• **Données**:
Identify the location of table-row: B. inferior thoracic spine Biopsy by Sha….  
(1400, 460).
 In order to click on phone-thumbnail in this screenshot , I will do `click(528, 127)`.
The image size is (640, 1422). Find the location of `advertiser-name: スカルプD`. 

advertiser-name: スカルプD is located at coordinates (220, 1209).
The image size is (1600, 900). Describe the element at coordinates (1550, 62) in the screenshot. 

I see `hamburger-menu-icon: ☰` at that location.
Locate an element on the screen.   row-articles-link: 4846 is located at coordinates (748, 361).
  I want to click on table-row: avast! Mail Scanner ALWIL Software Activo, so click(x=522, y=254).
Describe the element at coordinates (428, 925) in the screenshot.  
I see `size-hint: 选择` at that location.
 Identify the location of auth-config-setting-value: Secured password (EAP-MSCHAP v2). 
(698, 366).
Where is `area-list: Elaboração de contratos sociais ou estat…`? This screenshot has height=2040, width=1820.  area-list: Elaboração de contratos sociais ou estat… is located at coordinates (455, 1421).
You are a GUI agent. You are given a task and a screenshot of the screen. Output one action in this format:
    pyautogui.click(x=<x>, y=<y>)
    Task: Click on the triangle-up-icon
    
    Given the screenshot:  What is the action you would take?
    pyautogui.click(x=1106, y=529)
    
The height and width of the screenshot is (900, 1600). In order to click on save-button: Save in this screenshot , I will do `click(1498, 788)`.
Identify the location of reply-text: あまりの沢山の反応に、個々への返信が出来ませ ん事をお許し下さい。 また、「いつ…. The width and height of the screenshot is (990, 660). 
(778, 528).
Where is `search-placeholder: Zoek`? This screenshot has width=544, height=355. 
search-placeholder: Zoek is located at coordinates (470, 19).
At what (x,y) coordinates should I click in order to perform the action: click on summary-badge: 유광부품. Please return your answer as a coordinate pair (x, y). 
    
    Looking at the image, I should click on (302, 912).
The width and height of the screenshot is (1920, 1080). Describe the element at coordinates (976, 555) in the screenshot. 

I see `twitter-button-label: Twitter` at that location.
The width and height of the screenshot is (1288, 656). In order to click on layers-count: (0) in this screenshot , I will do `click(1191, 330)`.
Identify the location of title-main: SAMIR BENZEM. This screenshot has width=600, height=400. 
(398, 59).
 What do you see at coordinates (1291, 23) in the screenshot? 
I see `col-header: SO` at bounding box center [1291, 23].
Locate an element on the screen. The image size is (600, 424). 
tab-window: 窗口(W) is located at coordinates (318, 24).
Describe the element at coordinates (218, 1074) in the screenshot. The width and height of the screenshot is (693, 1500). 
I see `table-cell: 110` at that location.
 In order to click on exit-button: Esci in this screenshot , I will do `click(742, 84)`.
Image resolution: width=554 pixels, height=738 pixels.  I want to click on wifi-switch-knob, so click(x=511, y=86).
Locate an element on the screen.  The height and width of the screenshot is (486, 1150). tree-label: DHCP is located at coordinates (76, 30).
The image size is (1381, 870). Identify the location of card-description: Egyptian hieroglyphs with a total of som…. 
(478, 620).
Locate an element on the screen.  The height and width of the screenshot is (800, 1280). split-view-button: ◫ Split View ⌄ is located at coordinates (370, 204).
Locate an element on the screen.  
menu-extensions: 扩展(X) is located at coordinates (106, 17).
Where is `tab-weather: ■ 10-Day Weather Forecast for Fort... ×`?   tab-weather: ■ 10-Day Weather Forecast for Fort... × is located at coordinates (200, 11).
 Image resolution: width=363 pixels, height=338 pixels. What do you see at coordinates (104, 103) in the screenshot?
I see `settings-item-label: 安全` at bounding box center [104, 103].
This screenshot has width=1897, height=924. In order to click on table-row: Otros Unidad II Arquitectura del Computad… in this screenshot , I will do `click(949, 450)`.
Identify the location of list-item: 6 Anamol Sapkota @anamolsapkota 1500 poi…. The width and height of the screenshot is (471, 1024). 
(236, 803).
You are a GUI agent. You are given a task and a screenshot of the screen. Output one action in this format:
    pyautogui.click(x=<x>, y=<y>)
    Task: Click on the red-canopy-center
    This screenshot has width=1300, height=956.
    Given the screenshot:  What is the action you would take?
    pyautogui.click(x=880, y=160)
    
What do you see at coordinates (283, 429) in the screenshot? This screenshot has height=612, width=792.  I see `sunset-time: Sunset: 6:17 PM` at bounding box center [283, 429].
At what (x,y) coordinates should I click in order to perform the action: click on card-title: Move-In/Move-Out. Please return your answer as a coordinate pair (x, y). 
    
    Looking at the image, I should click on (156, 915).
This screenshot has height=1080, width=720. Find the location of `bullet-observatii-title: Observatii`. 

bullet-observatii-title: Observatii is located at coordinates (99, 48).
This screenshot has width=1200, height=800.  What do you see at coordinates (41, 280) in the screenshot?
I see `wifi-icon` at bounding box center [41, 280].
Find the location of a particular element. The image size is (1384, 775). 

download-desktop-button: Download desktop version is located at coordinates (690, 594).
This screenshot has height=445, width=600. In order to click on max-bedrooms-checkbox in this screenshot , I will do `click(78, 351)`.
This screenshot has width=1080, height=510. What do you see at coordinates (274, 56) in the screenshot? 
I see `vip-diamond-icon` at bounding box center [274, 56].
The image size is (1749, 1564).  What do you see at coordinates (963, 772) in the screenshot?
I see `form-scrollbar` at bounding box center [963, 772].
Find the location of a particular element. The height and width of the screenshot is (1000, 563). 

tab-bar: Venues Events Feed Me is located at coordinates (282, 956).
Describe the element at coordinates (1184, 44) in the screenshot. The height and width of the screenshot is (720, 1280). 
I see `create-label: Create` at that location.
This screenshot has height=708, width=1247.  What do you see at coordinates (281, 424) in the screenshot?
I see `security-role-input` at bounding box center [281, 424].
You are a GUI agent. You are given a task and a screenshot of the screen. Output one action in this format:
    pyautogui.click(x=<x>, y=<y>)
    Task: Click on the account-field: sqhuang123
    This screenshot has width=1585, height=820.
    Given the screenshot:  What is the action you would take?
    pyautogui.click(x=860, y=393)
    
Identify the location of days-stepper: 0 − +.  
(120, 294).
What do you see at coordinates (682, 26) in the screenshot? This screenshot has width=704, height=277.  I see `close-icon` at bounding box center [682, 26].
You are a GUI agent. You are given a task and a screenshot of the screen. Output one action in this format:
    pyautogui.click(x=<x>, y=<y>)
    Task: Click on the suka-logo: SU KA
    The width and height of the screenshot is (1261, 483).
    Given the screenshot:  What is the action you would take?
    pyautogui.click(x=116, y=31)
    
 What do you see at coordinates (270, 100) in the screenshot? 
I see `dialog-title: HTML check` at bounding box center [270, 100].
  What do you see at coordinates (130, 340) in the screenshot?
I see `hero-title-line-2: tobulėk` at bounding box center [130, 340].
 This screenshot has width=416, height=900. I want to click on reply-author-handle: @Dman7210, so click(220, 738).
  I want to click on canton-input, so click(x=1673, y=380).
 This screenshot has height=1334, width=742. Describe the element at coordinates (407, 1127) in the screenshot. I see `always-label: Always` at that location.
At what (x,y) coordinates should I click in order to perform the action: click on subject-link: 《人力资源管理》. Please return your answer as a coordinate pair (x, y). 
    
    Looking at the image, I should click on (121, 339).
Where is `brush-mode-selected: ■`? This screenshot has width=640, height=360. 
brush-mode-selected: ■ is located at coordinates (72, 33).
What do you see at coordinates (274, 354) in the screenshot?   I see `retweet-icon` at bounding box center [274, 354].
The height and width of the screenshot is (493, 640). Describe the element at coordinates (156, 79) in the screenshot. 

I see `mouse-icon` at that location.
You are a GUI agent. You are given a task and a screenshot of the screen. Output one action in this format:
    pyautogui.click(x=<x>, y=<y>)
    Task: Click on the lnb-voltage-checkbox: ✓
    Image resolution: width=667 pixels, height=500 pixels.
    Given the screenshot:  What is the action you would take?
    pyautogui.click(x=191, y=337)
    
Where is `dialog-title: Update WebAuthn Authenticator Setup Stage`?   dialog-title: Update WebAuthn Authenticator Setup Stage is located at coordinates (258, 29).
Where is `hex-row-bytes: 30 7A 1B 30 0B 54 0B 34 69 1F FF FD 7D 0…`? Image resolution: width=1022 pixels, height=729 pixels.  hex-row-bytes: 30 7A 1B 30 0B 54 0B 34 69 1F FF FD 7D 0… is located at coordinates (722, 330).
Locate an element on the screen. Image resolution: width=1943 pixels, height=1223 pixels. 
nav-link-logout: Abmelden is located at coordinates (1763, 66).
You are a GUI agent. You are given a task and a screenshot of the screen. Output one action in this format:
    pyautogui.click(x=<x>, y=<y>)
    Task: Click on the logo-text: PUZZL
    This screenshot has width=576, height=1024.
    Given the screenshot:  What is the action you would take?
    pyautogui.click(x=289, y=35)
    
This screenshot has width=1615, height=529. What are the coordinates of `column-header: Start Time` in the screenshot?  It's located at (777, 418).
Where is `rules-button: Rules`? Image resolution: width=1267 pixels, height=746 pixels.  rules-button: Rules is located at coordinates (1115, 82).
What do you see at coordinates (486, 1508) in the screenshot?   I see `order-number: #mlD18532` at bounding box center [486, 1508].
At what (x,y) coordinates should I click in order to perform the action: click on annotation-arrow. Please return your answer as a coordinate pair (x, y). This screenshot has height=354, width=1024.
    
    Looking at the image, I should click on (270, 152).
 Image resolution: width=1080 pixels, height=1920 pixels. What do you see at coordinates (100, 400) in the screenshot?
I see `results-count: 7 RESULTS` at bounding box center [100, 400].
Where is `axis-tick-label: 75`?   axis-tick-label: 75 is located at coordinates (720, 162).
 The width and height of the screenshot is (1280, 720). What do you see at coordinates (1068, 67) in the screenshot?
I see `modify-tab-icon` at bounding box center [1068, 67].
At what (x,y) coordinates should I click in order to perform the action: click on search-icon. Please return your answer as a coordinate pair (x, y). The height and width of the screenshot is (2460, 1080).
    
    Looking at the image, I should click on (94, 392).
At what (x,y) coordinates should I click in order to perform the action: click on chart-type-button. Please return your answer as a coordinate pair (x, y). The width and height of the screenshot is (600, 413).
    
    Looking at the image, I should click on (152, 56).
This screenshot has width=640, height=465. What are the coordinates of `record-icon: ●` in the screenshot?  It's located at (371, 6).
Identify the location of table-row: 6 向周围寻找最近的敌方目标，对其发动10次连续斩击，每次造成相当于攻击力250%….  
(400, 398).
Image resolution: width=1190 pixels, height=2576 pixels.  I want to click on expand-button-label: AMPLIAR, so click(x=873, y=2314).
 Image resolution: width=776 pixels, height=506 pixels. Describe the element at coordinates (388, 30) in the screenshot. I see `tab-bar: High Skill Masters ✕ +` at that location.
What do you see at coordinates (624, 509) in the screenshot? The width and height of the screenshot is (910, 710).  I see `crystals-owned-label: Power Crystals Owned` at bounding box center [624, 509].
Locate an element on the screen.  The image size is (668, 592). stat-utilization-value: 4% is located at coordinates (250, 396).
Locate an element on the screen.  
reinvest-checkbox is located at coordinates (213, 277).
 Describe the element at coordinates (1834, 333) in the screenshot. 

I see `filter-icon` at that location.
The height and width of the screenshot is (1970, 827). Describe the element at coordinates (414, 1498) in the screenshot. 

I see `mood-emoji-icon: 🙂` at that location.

• **Consigne**:
Présentez sous forme de tableau Markdown, avec les colonnes « Numéro » et « Ligne de l'enregistrement », les lignes des enregistrements allant de celle qui contient « Identify the location of days-stepper: 0 » jusqu'à celle qui contient « What do you see at coordinates (682, 26) », toutes deux incluses. Laissez de côté les lignes vides.

• **Réponse**:
| Numéro | Ligne de l'enregistrement |
|---|---|
| 1 | Identify the location of days-stepper: 0 − +.   |
| 2 | (120, 294). |
| 3 | What do you see at coordinates (682, 26) in the screenshot? This screenshot has width=704, height=277.  I see `close-icon` at bounding box center [682, 26]. |